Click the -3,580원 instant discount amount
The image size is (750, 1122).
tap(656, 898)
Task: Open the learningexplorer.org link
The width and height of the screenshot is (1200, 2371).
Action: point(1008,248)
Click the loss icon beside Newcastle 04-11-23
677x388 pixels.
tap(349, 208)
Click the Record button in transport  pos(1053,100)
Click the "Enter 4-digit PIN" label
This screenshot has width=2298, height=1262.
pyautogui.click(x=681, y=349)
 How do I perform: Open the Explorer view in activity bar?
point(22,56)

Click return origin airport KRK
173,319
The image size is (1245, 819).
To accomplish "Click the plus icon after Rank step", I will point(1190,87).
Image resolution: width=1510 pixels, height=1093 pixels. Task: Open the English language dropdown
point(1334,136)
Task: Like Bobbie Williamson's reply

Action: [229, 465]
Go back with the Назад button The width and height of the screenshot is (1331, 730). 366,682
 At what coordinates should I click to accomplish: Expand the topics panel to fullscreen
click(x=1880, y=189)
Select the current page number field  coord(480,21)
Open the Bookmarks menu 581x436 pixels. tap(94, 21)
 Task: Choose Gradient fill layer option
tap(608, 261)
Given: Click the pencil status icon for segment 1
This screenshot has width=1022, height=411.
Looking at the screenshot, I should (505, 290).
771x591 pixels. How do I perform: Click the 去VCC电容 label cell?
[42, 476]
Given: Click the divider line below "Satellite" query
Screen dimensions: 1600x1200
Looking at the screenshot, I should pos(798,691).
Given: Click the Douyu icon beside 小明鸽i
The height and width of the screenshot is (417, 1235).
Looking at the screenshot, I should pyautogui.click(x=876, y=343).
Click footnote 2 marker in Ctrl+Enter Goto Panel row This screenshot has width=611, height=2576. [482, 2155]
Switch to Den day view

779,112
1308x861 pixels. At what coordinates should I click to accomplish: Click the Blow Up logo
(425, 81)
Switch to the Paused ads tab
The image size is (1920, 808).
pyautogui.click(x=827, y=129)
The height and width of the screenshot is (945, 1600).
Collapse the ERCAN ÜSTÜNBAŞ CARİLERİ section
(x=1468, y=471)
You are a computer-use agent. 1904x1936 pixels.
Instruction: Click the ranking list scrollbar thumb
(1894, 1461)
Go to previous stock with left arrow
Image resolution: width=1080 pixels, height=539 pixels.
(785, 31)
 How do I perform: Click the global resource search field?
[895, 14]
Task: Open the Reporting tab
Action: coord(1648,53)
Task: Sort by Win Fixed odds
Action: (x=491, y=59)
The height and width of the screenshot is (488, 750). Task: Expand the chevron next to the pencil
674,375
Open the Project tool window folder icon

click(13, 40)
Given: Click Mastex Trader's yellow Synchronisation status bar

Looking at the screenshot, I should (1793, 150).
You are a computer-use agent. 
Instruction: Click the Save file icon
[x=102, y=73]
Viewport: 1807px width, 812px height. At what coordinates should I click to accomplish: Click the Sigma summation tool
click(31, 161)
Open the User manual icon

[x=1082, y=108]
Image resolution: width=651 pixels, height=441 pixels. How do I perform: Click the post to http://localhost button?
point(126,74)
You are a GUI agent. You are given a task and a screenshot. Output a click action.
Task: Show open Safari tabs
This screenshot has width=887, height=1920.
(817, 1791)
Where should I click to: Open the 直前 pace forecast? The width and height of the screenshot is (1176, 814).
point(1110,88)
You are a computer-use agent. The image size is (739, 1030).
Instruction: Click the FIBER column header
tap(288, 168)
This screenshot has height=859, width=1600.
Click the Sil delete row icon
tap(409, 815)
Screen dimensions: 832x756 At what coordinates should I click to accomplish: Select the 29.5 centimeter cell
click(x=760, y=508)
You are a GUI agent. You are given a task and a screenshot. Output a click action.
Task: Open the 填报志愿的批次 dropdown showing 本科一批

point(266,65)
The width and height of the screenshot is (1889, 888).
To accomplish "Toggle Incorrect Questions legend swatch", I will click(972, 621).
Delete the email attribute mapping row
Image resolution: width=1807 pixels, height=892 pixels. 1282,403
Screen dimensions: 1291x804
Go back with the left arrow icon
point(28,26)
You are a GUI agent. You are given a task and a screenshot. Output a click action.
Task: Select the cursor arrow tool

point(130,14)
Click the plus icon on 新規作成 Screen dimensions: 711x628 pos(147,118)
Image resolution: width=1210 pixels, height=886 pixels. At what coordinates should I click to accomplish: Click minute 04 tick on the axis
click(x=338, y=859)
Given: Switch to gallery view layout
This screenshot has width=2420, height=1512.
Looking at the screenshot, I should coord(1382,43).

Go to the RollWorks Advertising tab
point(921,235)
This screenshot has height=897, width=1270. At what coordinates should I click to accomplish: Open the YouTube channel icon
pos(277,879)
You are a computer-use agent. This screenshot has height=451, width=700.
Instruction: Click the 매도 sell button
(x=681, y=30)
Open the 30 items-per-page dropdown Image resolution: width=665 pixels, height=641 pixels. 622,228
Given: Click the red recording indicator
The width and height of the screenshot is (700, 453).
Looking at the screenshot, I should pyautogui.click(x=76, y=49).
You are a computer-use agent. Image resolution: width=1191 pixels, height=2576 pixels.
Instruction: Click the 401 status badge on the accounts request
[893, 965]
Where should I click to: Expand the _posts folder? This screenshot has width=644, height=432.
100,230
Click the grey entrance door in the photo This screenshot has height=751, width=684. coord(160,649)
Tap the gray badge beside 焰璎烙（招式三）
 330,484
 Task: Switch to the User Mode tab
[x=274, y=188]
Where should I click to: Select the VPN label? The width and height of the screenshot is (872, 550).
☆ ☆ ☆ ☆ ☆ ☆ ☆
▶ **What this task involves**:
Pull out each line of the entries that contains "computer".

▶ **Exercise output**:
You are a computer-use agent. 1904x1936 pixels.
You are a computer-use agent. 
You are a computer-use agent. The image size is (739, 1030).
You are a computer-use agent. This screenshot has height=451, width=700.
You are a computer-use agent. Image resolution: width=1191 pixels, height=2576 pixels.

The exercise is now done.